Source text:
<<<<

# Mr. Pitbull, come out come out, wherever you are...



## JuniorMama

Hello,

I hope someone can help me here.
I purchased a puppy from Mr. Pitbull back in 2010.
I live in Canada and there aren't many American Bully breeders out here.
After doing some research (apparently not enough, because I'm in this mess...), I found Mr. Pitbull's website and found Blue Remy...I really loved the way he looked. The breeder and I communicated on the telephone and he seemed extremely knowledgeable and answered all of my questions. I googled his name to make sure there weren't any complaints in the BBB or in forums.
I finally got my pup in October 2010. I fell in love! He was perfect!
We asked the breeder about the papers and he said he will be mailing them. A few weeks went by and nothing...we called and it was very difficult to get a hold of him (it seemed like he always answered when it came to discussing about payment). Finally, we got a hold of him. He said he will resend the papers.
It's been almost 2 years now...I've e-mailed him, but no luck.
Also, it turns out my puppy is semi-deaf and can only hear high pitch sound.
He is a great dog and even obeys hand signals. However, for the amount of $$$ that was paid for him, I feel like I got scammed, especially without any papers.

Is there anything I can do?


----------



## JuniorMama

I know he's been active on American Bully World.
I'm still awaiting on activation for a few weeks now...
If someone has an account there, would you be able to put him on blast there?
I want everyone to know what kind of a person he is....

Thank you!


----------



## motocross308

hes pretty much just a puppy mill .. a volume byb.


----------



## circlemkennels

Wow.. sorry you got done dirty .. people are pathetic


----------



## JuniorMama

It totally sucks! I wish there was someone who would have told me. Everything seemed so legit and he disguised himself as one of the "good guys". 
Hopefully, this post will deter people from buying a puppy from him.
Thanks for your sympathy!
So, I'm guessing there's nothing I can do to get partial amount of my $ back or papers?
Any suggestions are welcome! 
I'm sure this has happened to some of you out there...


----------



## JuniorMama

motocross308 said:


> hes pretty much just a puppy mill .. a volume byb.


I'm surprised his website BLUE PITBULLS FOR SALE, PITBULL PUPPIES, BLUE NOSE PITBULL KENNEL hasn't been shut down yet!

>>>>

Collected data
<<<<

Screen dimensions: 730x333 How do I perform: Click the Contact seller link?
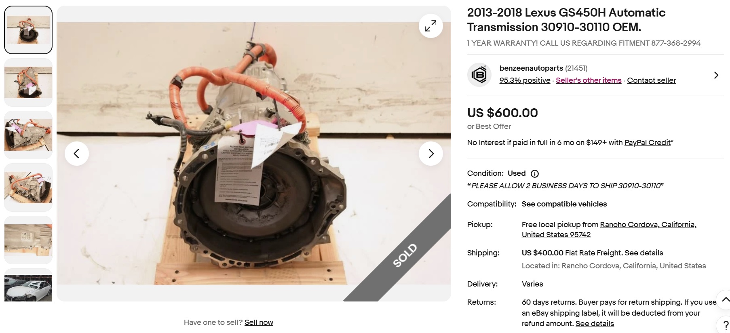tap(651, 80)
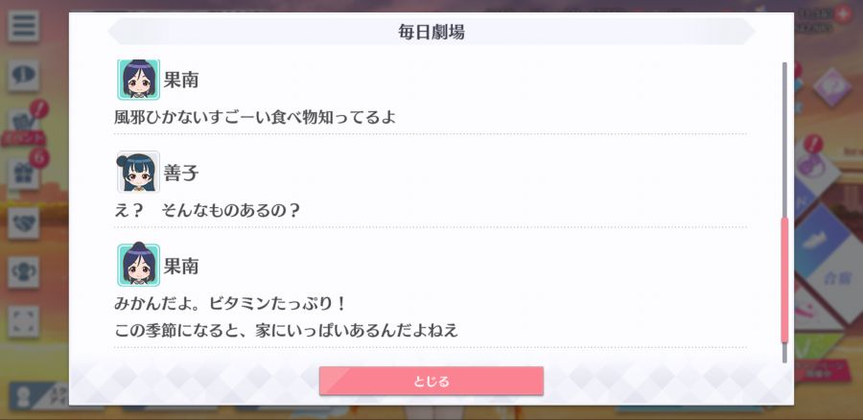863x420 pixels.
Task: Open the present box with 6 badge
Action: (x=24, y=174)
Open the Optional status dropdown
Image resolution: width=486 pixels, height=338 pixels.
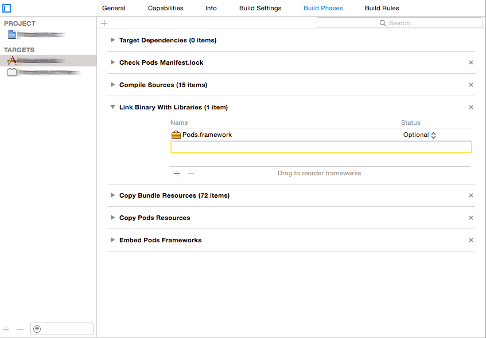419,135
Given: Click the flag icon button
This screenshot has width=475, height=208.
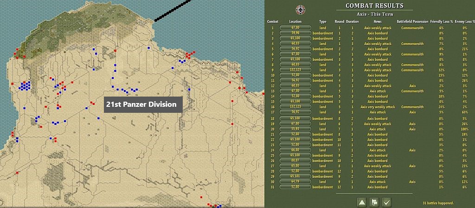Looking at the screenshot, I should [x=374, y=202].
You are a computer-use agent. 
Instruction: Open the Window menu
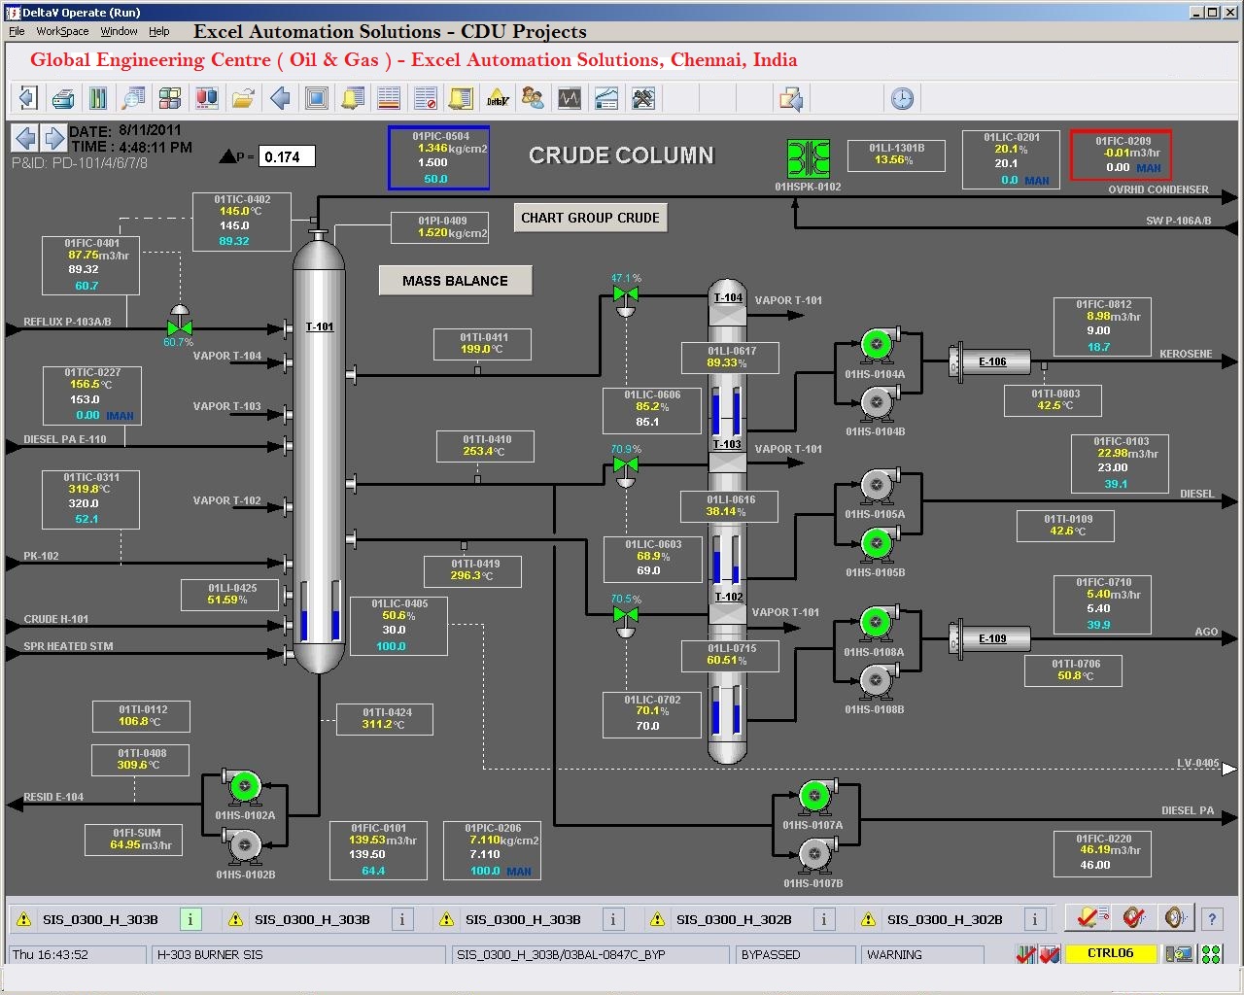[119, 30]

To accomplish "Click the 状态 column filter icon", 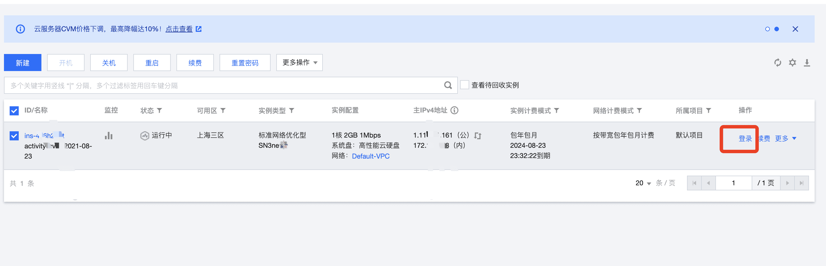I will (159, 111).
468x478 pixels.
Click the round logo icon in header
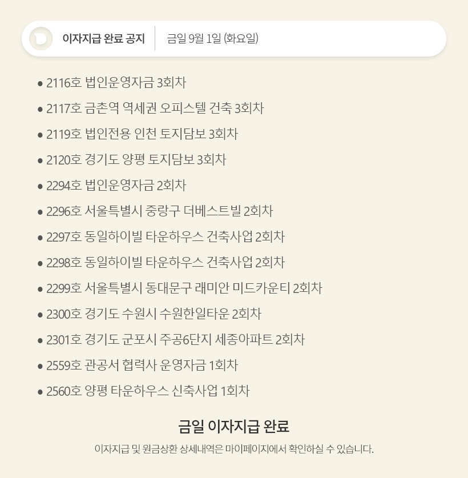click(x=41, y=38)
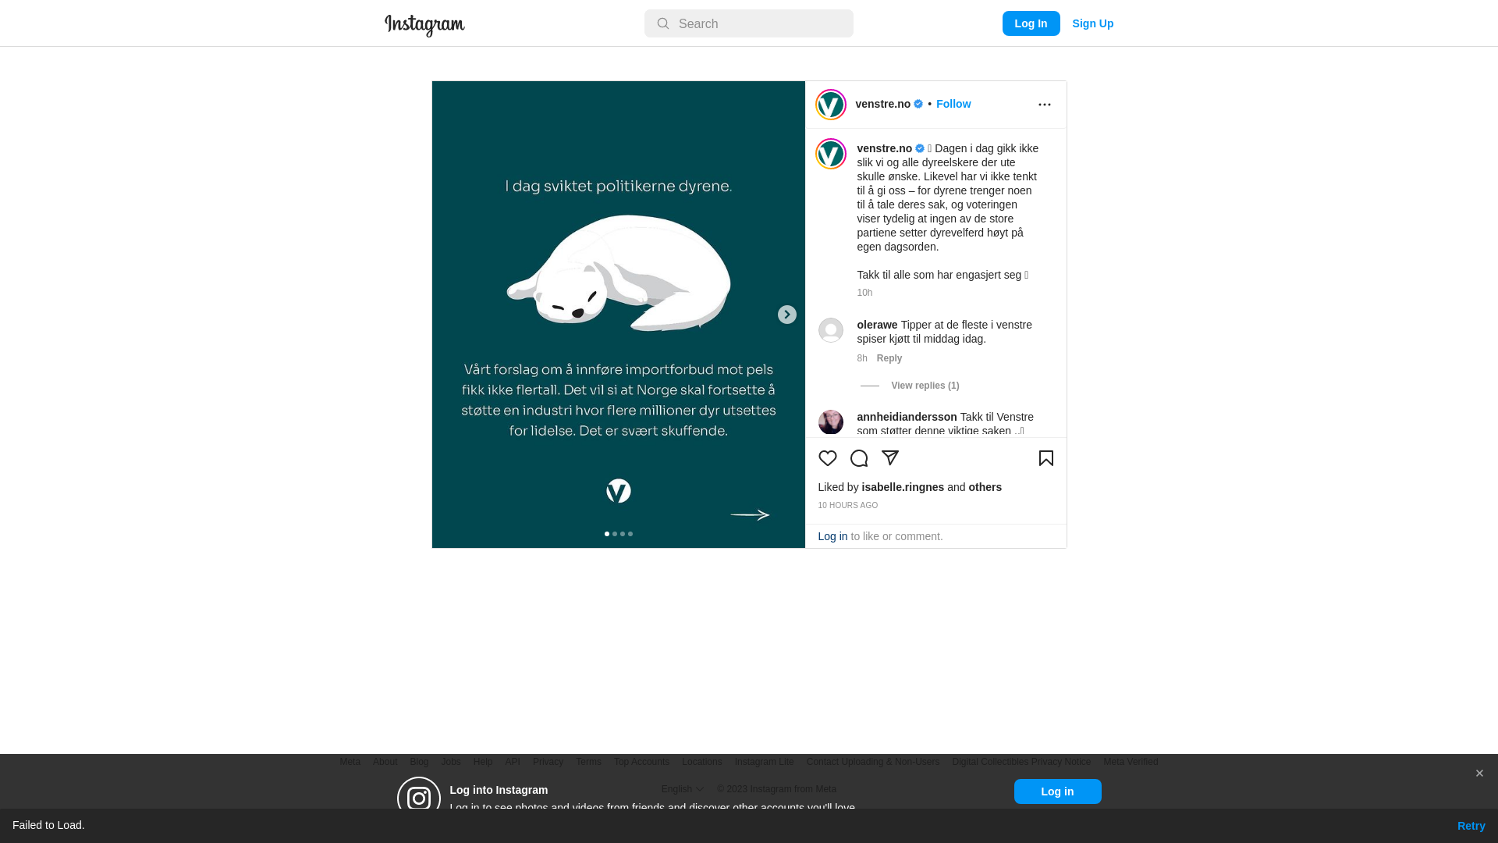Like the post with heart icon

[x=827, y=458]
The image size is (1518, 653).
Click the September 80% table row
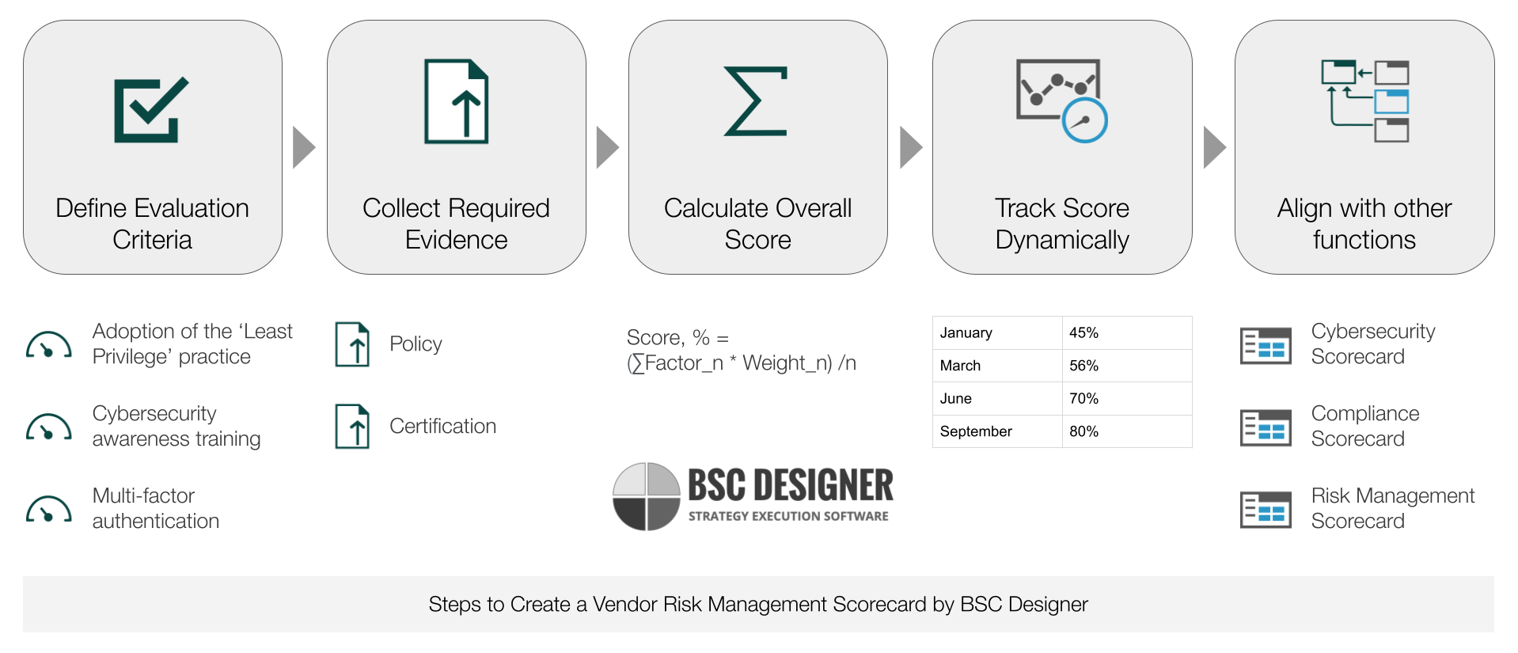click(x=1062, y=431)
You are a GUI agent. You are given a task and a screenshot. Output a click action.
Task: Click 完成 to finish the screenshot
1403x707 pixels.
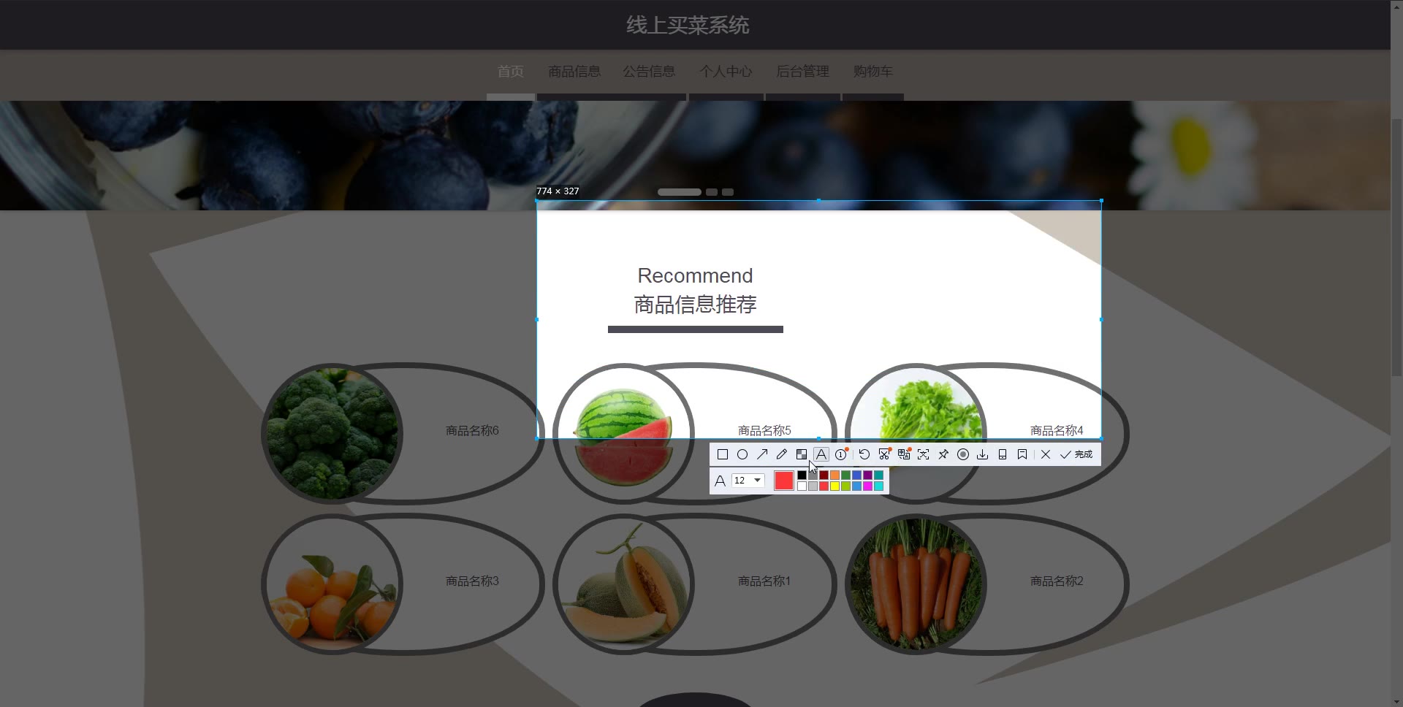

>>>>

Study questions:
(a) From the forum thread about the puppy purchase, reproduce word for word the part that opens with the words containing "Wow.. sorry you" and closes with "for your sympathy!".
(b) According to the forum thread about the puppy purchase, in what month and year did the original poster finally get the pup?
The data comes from a different source than the forum thread.

Results of the exercise:
(a)
Wow.. sorry you got done dirty .. people are pathetic


----------



## JuniorMama

It totally sucks! I wish there was someone who would have told me. Everything seemed so legit and he disguised himself as one of the "good guys". 
Hopefully, this post will deter people from buying a puppy from him.
Thanks for your sympathy!

(b) October 2010.